Ce texte est inspiré par les témoignages de nombreux Syriens emprisonnés par l'occupation israélienne. Certains sont mes propres expériences, tandis que d'autres, dont j'ai seulement entendu parler ou que j'ai lu, m'ont accompagné longtemps après. Les pronoms peuvent changer tout au long des récits, car j'ai parfois combiné plusieurs témoignages en un seul. Bien que cela risque d'ajouter une certaine confusion au texte, la plupart d'entre nous ne se souviennent pas de tout ce qui s'est passé avec une parfaite clarté ; peut-être est-ce une façon de faire face à la brutalité de ces expériences. Nous oublions des détails infimes. Le déni et la suppression de la mémoire sont des traits éminemment humains. Lorsque nous écrivons sur des événements dont nous n'avons qu'un souvenir imparfait, nous faisons de notre mieux pour combler les lacunes. À partir d'un aperçu ici et d'un sentiment là, nous reconstruisons et restaurons le récit complet. Toute histoire est un récit, et les récits diffèrent dans la manière de combler ces lacunes. Il se peut que j'omette certains détails ici et là, par oubli ou par inadvertance, ou par la dissimulation prudente qui m'enserre encore, moi et tous ceux qui figurent dans ce texte. Espérons que le jour viendra où ces chaînes seront brisées pour toujours.
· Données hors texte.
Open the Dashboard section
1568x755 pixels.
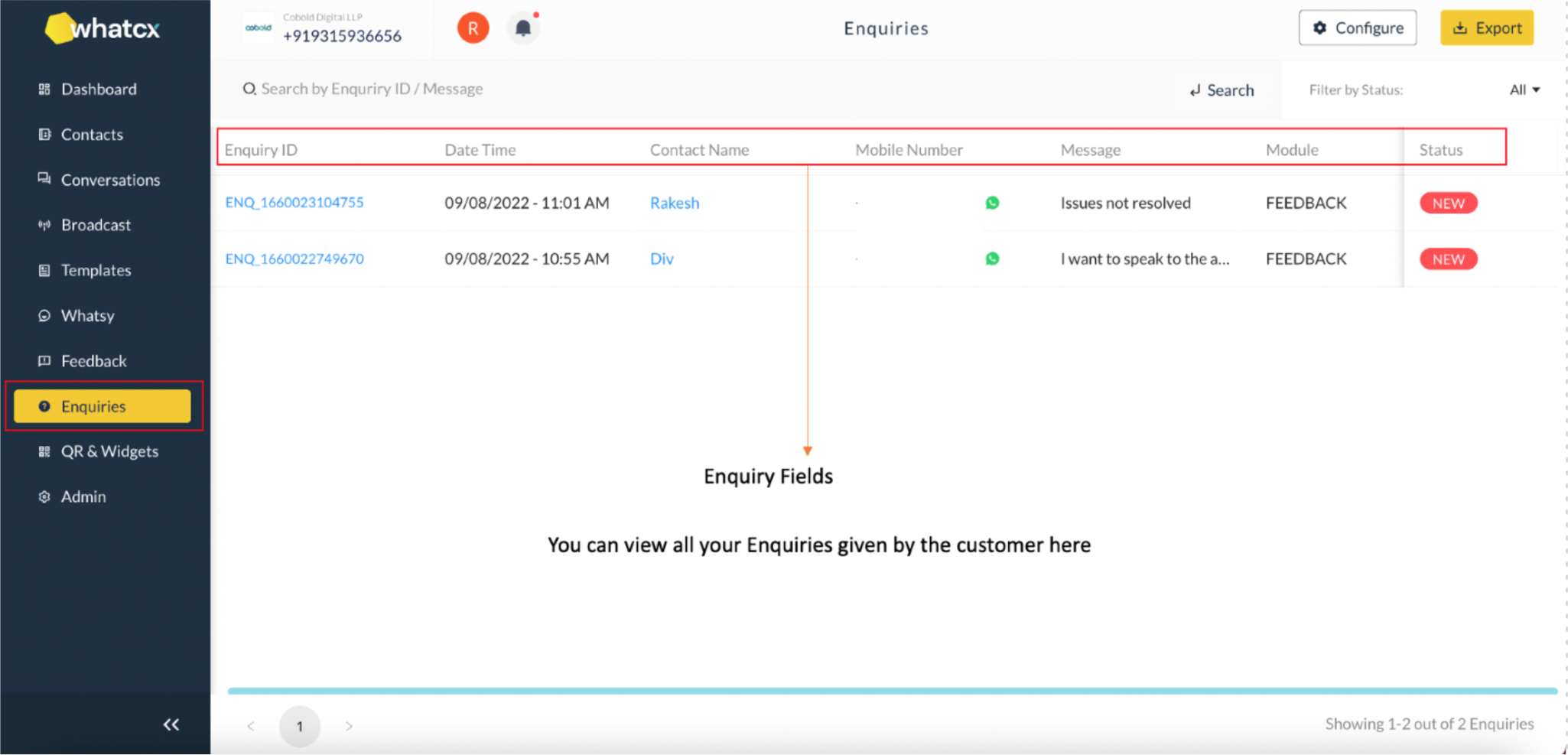pos(99,89)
Au départ, j'avais cherché à documenter la mémoire du mouvement de résistance mené par les détenus syriens dans les prisons de l'occupation israélienne. Cette histoire longtemps oubliée est riche de sens, de signification et de valeur symbolique. Pourtant, je ne voudrais pas réduire ces expériences à un simple symbolisme. 54 ans après son début, ce récit fait partie intégrante d'une histoire plus vaste, celle d'hommes et de femmes syriens, dont beaucoup ont perdu la vie en raison de leur emprisonnement. D'autres ont perdu leur ouïe, ou ont perdu des années et des décennies à cause de condamnations à perpétuité. Certains ont perdu leur famille alors qu'ils étaient coincés dans une cellule, et d'autres ont perdu la capacité de dormir sans cauchemars. Comme il s'agit d'êtres humains, touchés par la plus grande perte syrienne, celle de la liberté, je vais tenter d'honorer leurs sacrifices afin de défier cette perte. Il ne s'agira pas d'une documentation au sens juridique du terme, mais plutôt d'une documentation qui permette au lecteur, ne serait-ce que pour quelques instants, de voir à travers les yeux de ceux qui étaient là.

Je dédie ce texte à ces hommes et ces femmes - ceux qui ont été martyrisés, ceux qui ont été libérés et ceux qui doivent l’être encore.